→ **Aufgaben**
A - Warum war laut dem Lesetext gegen drei Uhr früh am Kurfürstendamm noch immer ein Autokorso mit Hupkonzert unterwegs? Erkläre das in ein bis drei Sätzen.
B - Beantworte anhand des Lesetextes:
(i) Wie viele Spieler von Teamchef Marcello Lippi kamen von den angeklagten Klubs?
(ii) Mit welchem Ergebnis endete das Achtelfinale Argentinien-Mexiko?
(iii) Wo ankert laut italienischen Journalisten Lippis Flucht-Yacht?
C - Schreibe den Lesetext über Italiens Manipulationsskandal und die Achtelfinalspiele ab seinem letzten Satz weiter.

→ **Lesetext**
━━━

Auch Italien hatte die k.o.-Phase geschafft. Aber mitten in den Aufstiegsjubel kamen die schlechten Nachrichten aus der Heimat in Sachen Manipulationsskandal: Anklagen gegen Juventus, Milan, Fiorentina und Lazio sowie 26 Personen. Auch Teamchef Marcello Lippi sollte verwickelt sein, auf alle Fragen danach knurrte er mit mürrischem Blick: „No parla.“ Er redete nicht, behauptete nur, keiner denke daran. Obwohl 13 seiner Spieler von diesen Klubs kamen. Journalisten aus Italien erzählten, in Lippis Heimatort Viareggio ankere bereits seine Flucht-Yacht, mit der er bei Bedarf auf einige Zeit „verschwinden“ kann. Ein besonderes Erlebnis war das Südamerikaduell Argentinien-Mexiko im Achtelfinale: Anpfiff am Samstag, Pressekonferenz nach Argentiniens 2:1 nach Verlängerung erst Sonntag, 16 Minuten nach Mitternacht. Wer um rund drei Uhr früh wieder in Berlin, merkte, dass der ganze Wahnsinn erst richtig los ging. Noch immer Autokorso mit Hupkonzert am Kurfürstendamm, weil Deutschland in München Schweden 2:0 eliminierte. Berlin freute sich bereits auf das Viertelfinale Deutschland-Argentinien.

━━━

→ **Angezeigte Daten**

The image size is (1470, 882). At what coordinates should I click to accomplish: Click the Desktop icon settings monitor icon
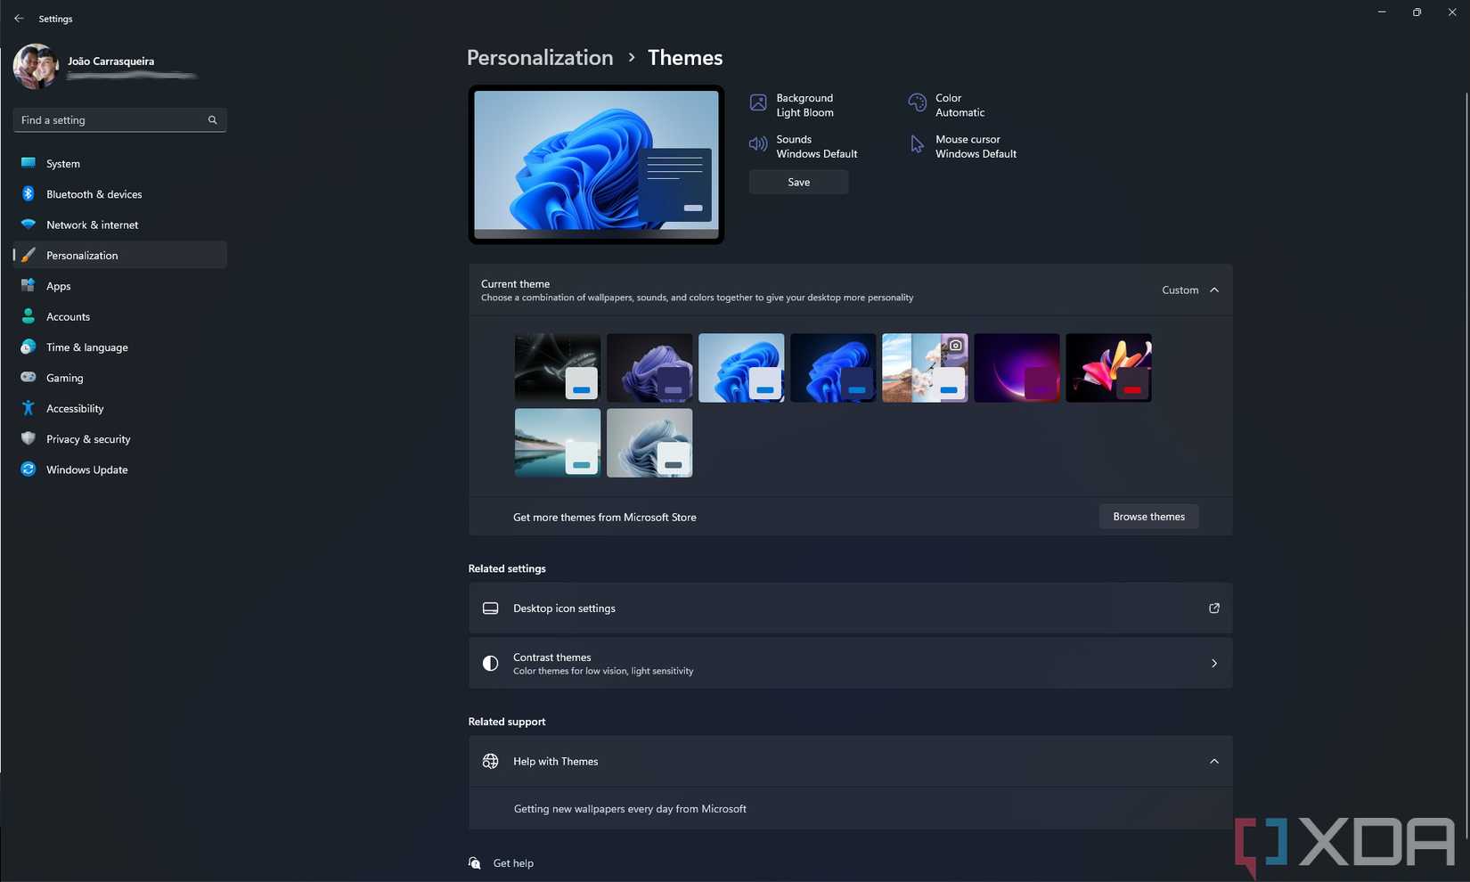tap(490, 608)

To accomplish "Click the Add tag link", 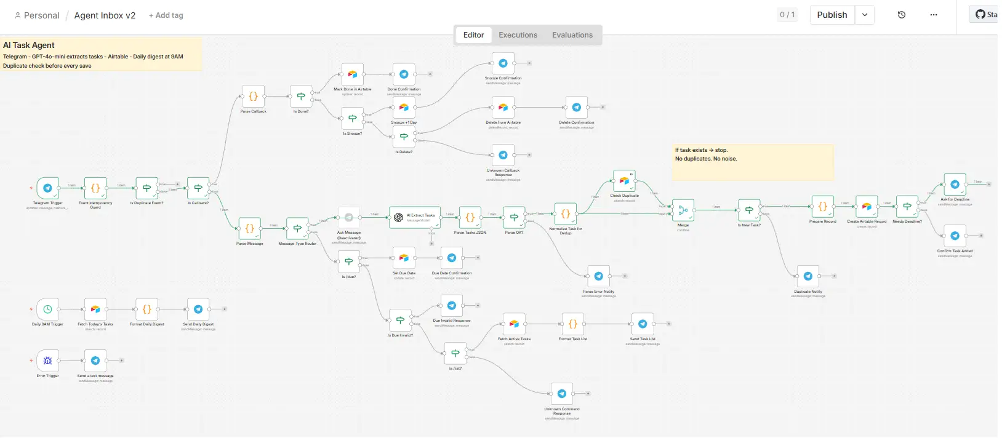I will click(166, 15).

━━━

→ **Antworten je Aufgabe**
A - Am Kurfürstendamm gab es noch immer einen Autokorso mit Hupkonzert, weil Deutschland in München Schweden mit 2:0 eliminiert hatte.

B -
(i) 13 Spieler.
(ii) Argentinien gewann 2:1 nach Verlängerung.
(iii) In Lippis Heimatort Viareggio.

C -
Man traf rundum die Spiele immer wieder Leute, die man aus Österreich kannte. In seiner Heimatstadt Köln den ehemaligen Austria-Trainer Christoph Daum, der fassungslos mitverfolgte wie die Schweiz, zuvor Gruppensieger ohne Gegentor, nach einem 0:0 das Elferschießen gegen die Ukraine verlor. Die ersten drei vergeben., damit ausgeschieden, ohne in vier Partien aus dem Spiel heraus ein Tor kassiert zu haben. Ganz bitter. Daum fragte: „Warum haben die Schweizer nichts von dem gemacht, was sie bisher stark machte?“ Der Schweizer Verbandschef Ralph Zlozower reagierte mit einem spontanen Ausruf, für den er bekannt war, wenn etwas unerwartetes passierte: „Ja, da krieg ich die Vögel!“ Blochin war vor dem Elferschießen in die Kabine geflüchtet, kam danach weinend zurück. Auf der Tribüne jubelte Boxweltmeister Wladimir Klitschko mit Stabhochsprung-Weltrekordler Sergej Bubka.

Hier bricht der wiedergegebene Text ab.